Spreading joy. Runners can’t shut up about running. Now, they’ve added a new obsession: Making butter while they run. Udderly ridiculous, but runners in the US, Korea and Australia are carrying heavy cream in Ziploc bags and hitting the trail. The running does the churning, an added incentive to stay moving. Some have tried to make ice cream too. We love this use of free will.
Feeling warm. Look, there are hundreds of cringe dating shows. But the only one to watch for the plot is the Korean Mongle, Mongle? Mongle! It sends three neurodivergent singles on dates. Participants rehearse routes, worry about missteps, and plan their food order in advance. So wholesome, even we’re melting.
High on lows. Big news for melancholic girls everywhere: Billie Eilish is set to play the lead in The Bell Jar movie. Oscar winner Sarah Polley is directing the Sylvia Plath adap. Please invest in waterproof mascara and hankies. We’re in emo territory. Have they roped in Lana Del Rey and Lorde for maximum devastation yet?
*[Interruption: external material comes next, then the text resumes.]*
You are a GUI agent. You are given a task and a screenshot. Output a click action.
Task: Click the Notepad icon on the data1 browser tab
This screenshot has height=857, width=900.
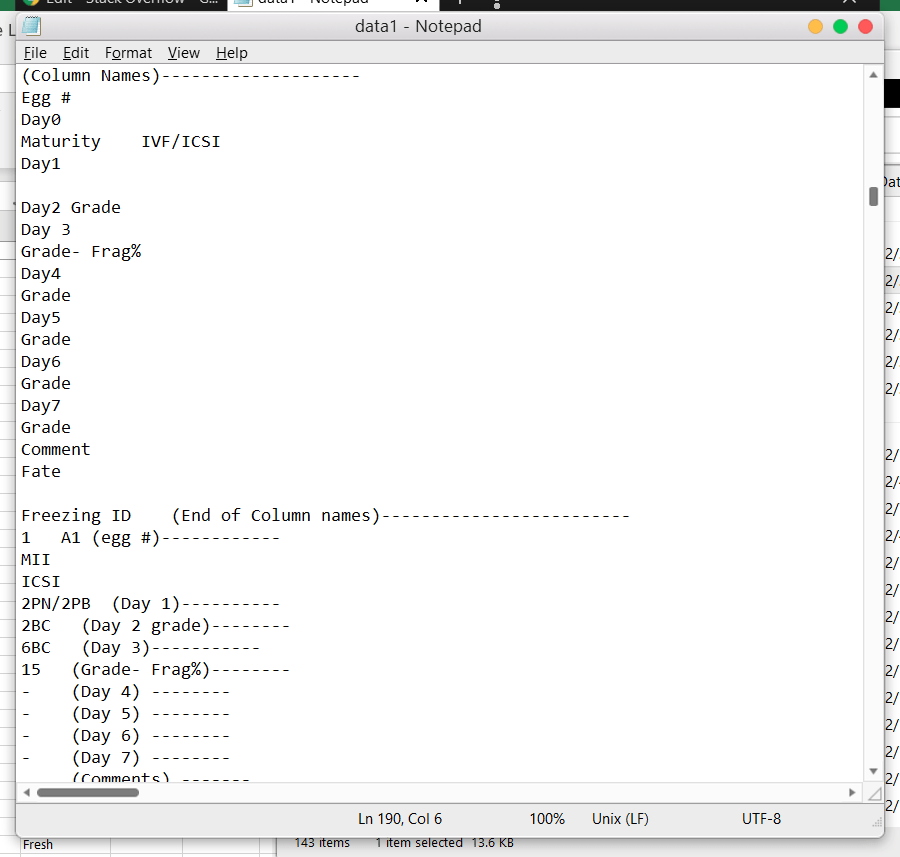coord(243,3)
Lying down. British rocker Morrissey skipped his March 12 gig in Spain. Because he was sleepy. To be fair, he’s 66 and was kept up all night by the techno music and the constant announcements from the Valencia spring festival. Just refund tickets smoothly. Maybe the haters, who are loudly noting that he’s cancelled 100 shows since 2012, should take a nap too.
Letting dogs out. Few things scare a pet owner more than the thought of the animal running away. So when Tofu from Manipur fled home to meet some ladies (and got roughed up along the way) it became the love story of our time. Catch his adventure, told by his human @TofuIsSwagg on Insta. And be glad Tofu took the leap. We barely get to see a man who yearns anymore.
Letting go. Who’s excited for Euphoria Season 3? Is anyone, anymore? Enough with the sexualisation of teens, the plot holes and plagiarism allegations. Zendaya has outgrown the show. Jacob Elordi won us over with Frankenstein and lost us with Wuthering Heights. Sydney Sweeney is hawking jeans, racism and her bathwater. Labrinth, who composed the music for show (the best bit), has also given up. Laters!
Breaking our heart. Can you decode this? Thank you, VPN for LS on FX. Right now, JFK Jr and CBK are our OTP. Even Gen Z is hooked on to ’90s glam and her dirty blonde hair. The show ends soon. Who are they picking for S2? Brangelina? Bennifer? Truth be told, we want to see what’s happening with Katy Perry and Justin Trudeau.